Chapter 5: Crazy Love
Question of the week:
After reading this chapter did you have any doubts over your own salvation? Francis talks about this not the working harder, but the actual falling in love with Jesus. Where did this chapter leave you?
My Feedback for chapter:
So scrap my first crack at chapter five, I will say minimally as possible some thoughts, but it won’t be the ranting and raving that I went through the first time I tried to type this up….I was so caught up in being frustrated with myself and the rest of the world for not loving God how we should or how I think we should, and how he deserves that I couldn’t see straight, I couldn’t think straight….I just couldn’t believe how I treat my Lord and Savior, and how much more he deserves of me….but putting myself in his word daily, praying often asking him “what do you want from your servant Lord for I am listening and willing”……this should be my prayer throughout the day….I am able to see more clearly the needs of others when I’m focused on God and his love for others….even finding purpose and meaning in serving him in the little things….the cleaning of the laundry for the umpteenth time, the cooking and serving of the food that will be gone in minutes….knowing what I do for others I do for God…..telling myself, “I am washing these dishes for God, I am making this meal for God, I am changing this poopy diaper for God”…..and that’s what I think this chapter is all about….living for God, loving him more deeply, and giving our first fruits, our VERY BEST for God…..not the leftovers, end of the day, tired as all get out, here’s a little face time, goodbye sort of treatment….but a full loving devotion that says, heres my best, I give it to you, because I love YOU that much!!! More than that, I can present myself, knowing I can give my best, but with HIS help I can do HIS best….which is SO over the top better than anything I can pull off humanly possible….so here’s to GODS best my beautiful ladies in Christ!!!! It's not about doing more church things, it's not about finding what will "make God happy"! It's about taking what God has given me, the roles he has put me in as mother, wife, friend, and servant for him and saying I am giving my all to this, not half heartedly,.....but my all full time and devotion!

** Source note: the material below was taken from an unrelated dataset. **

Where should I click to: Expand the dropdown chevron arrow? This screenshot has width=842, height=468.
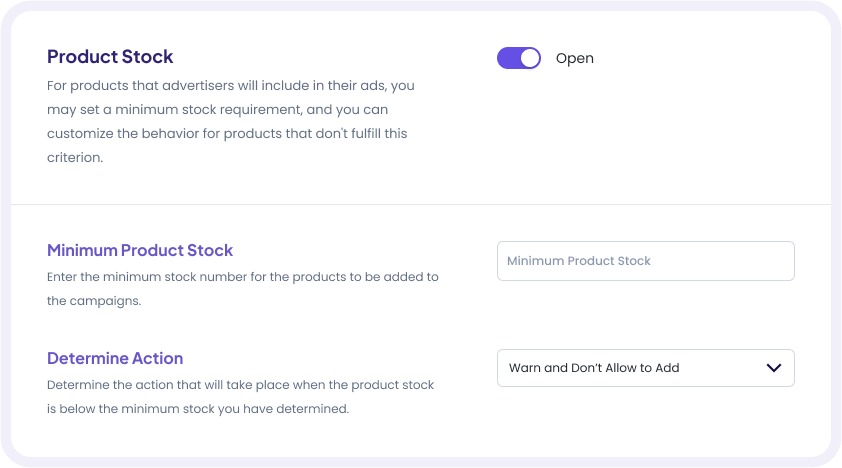[x=773, y=368]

My hope has returned people, and praise God for it….it is HE that brought it back, but it was rebuking Satan’s lies and focusing on the truth that brought this restoration about as well…..I mean how in the world am I supposed to be some wonderful witness for God when I’m walking around all discouraged myself?! LOL! The time has come to allow God to prune me, refine me, mold me, and use this little Mama to five soon to be six for HIS glory, and forget about what I think or how I feel…..cause, “IT’S NOT ABOUT ME”…..praise God!!!!